BRIEF
The answer must be an exact copy of the lines from the one containing "Task: Click the" through the last line of the records, with no pictures.

SUPPLIED MATERIAL
=== Begin Enclosure ===

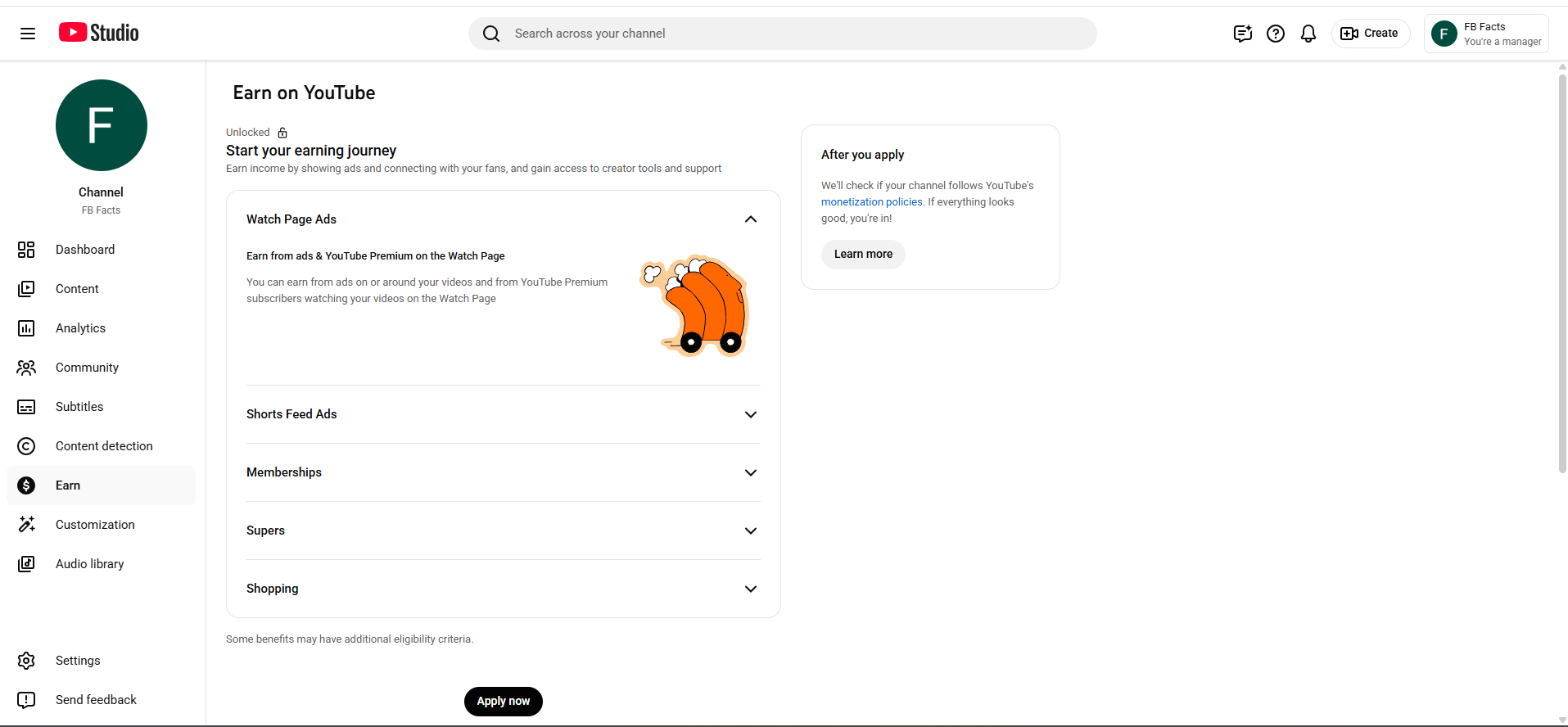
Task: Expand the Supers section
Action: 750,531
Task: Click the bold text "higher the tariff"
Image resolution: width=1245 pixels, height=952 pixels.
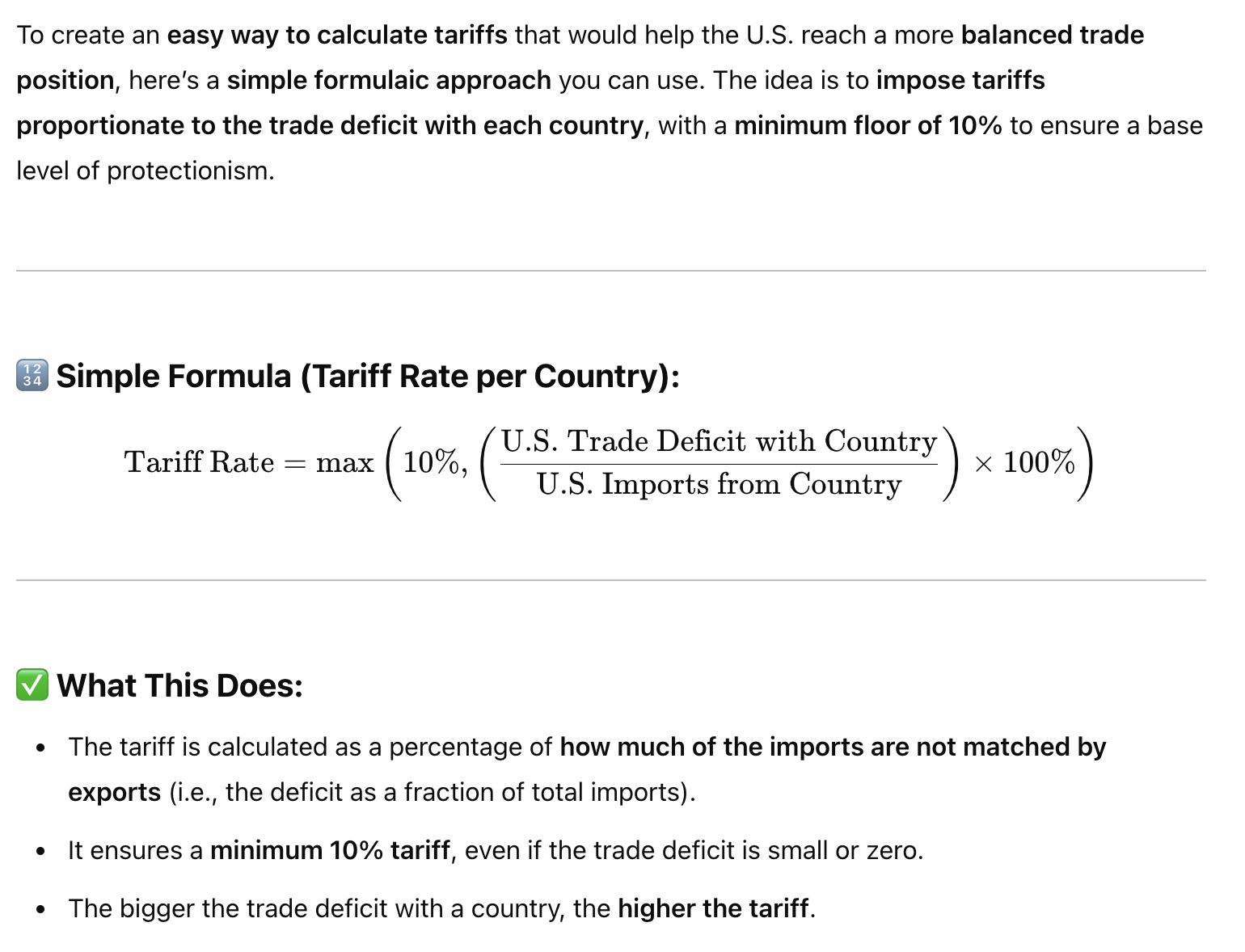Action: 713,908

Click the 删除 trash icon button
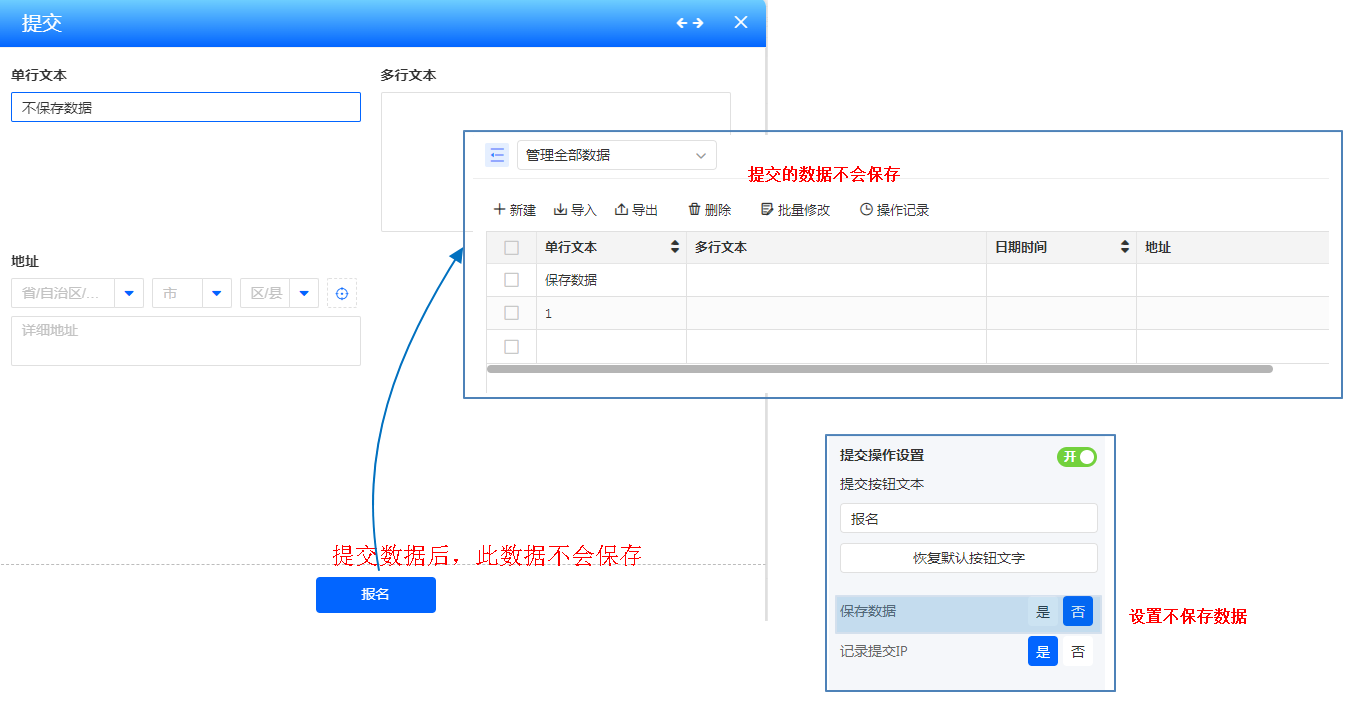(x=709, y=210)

=== End Enclosure ===

TASK OUTPUT
Task: Click the bold text "higher the tariff"
Image resolution: width=1245 pixels, height=952 pixels.
Action: 713,908

Click the 删除 trash icon button
(x=709, y=210)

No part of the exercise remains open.